───── RECORDS FOR THIS TASK

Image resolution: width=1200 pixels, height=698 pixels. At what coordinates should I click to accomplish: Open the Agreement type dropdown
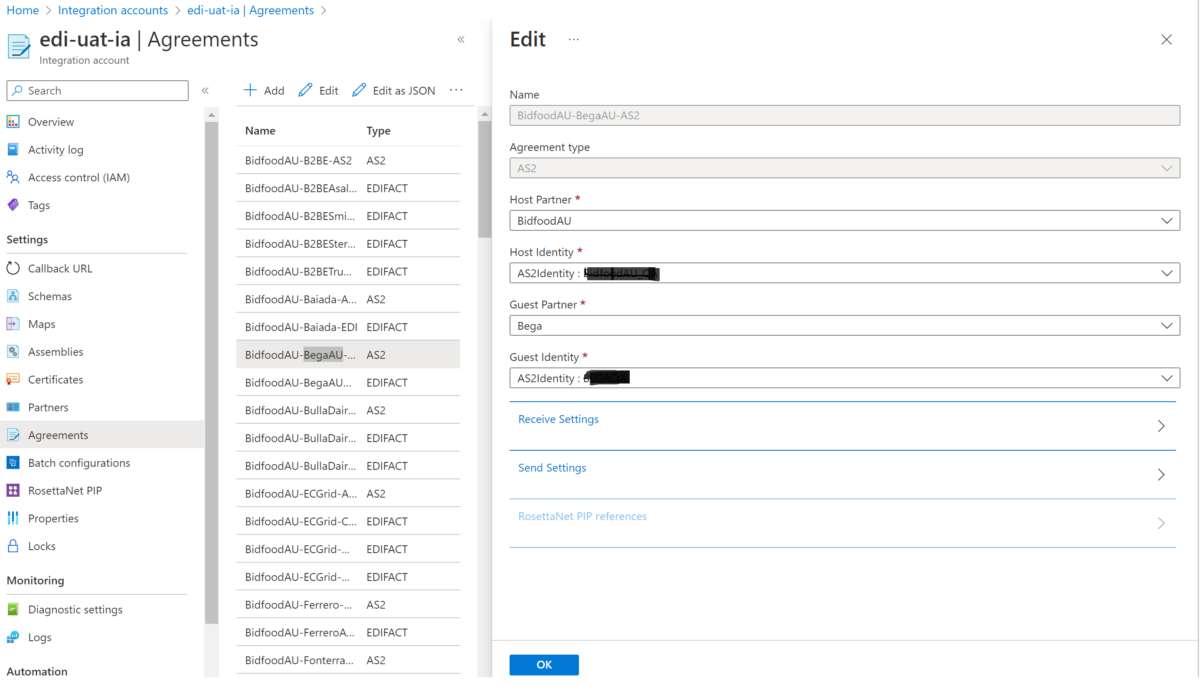pyautogui.click(x=1166, y=167)
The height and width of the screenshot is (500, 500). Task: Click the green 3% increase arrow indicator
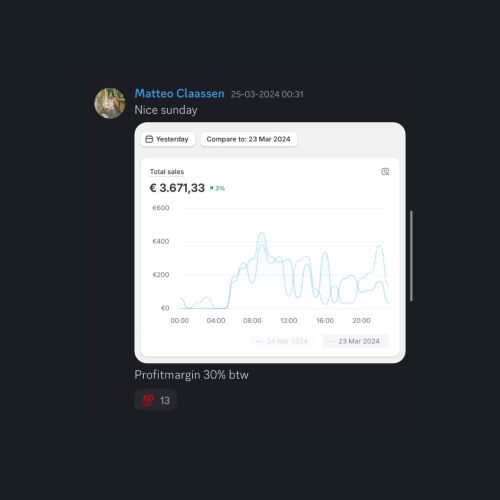click(217, 188)
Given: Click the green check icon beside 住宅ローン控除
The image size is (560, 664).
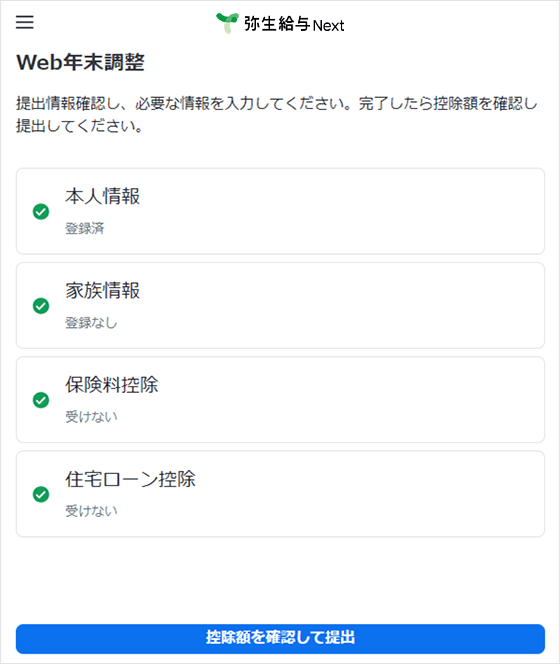Looking at the screenshot, I should (x=41, y=494).
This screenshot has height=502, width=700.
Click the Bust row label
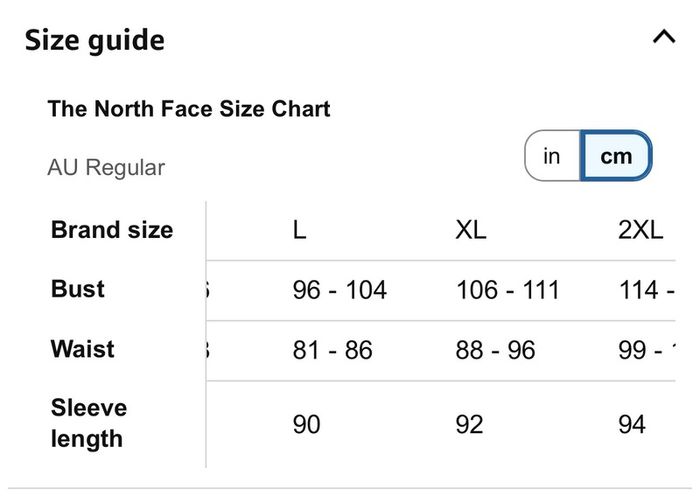point(78,289)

──────────

TASK ITEM = Give the lines from the one containing "Given: Click the" through the final line of the material again, exactly and in full, but without pictures.

EXPECTED ANSWER =
Given: Click the green check icon beside 住宅ローン控除
The image size is (560, 664).
Looking at the screenshot, I should (x=41, y=494).
This screenshot has height=502, width=700.
Click the Bust row label
point(78,289)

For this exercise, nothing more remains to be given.